Hull College of Business at Augusta University recently hosted the 15th Annual Economic Forecast Breakfast where Simon Medcalfe, PhD, Cree-Walker chair and professor of economics, provided insight to what the Augusta area can expect in the future.
As a whole, Medcalfe said the Augusta area has seen an 11% growth in occupational jobs over the last eight years, which outpaces the economy nationwide.
Of the 22 occupational groups recognized by the U.S. Bureau of Labor Statistics, 12 categories represent 85% of the jobs in the area. They include such professions as office and administrative support, sales and related jobs, food preparation and service related occupations and healthcare support occupations, just to name a few.
When looking at cybersecurity jobs, Medcalfe only pulled the numbers starting from nine years ago.
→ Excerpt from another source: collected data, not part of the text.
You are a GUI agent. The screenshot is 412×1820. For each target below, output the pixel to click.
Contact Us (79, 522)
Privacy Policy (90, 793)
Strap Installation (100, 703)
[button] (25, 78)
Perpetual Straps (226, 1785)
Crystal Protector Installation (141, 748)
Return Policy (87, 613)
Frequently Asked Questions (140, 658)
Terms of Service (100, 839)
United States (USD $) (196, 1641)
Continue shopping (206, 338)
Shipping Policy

“The reason I started pulling the data since 2013 was because that’s when the U.S. Army Cyber Command announced it was going to move here to Augusta, so it’s a good starting point to see some trends, particularly in mathematical occupations,” he said.
Cybersecurity, which includes information security analyst roles, has grown 433% during that timeframe. He added that the sector wasn’t previously part of the Augusta economy and the number of jobs has gone from 60 to 320 during that nine-year stretch.
Looking ahead to 2031, Medcalfe anticipates health care and cybersecurity jobs will continue to grow.
“If you look at the two fastest growing major occupational groups, according to the BLS, they are in health care support and computer and mathematical operations, which includes cybersecurity workers.”
He also expects the region’s cyber growth will exceed what the Bureau of Labor Statistics project.
“Overall, we seem to be well positioned with our two pillars of our community,” he said.
Taking a look at the immediate future, Medcalfe said the Augusta area is positioned well even with the possibility of a recession. Home building is up, unemployment claims remain low, and there are about one and a half job openings for every unemployed person.
“There’s still some very strong labor market data coming through,” he said.
One question that arises with the forecasted growth is whether there be enough people to fill the openings. Medcalfe indicated one way to help would be reforms to allow immigrants of any skill level to come and work here.
With the big increase expected in health care and computer occupations, he said employees and employers may need to start thinking differently about job openings.
“There’s got to be a structural change so some people who would naturally have gone into some occupations, are going to have to choose different occupations.”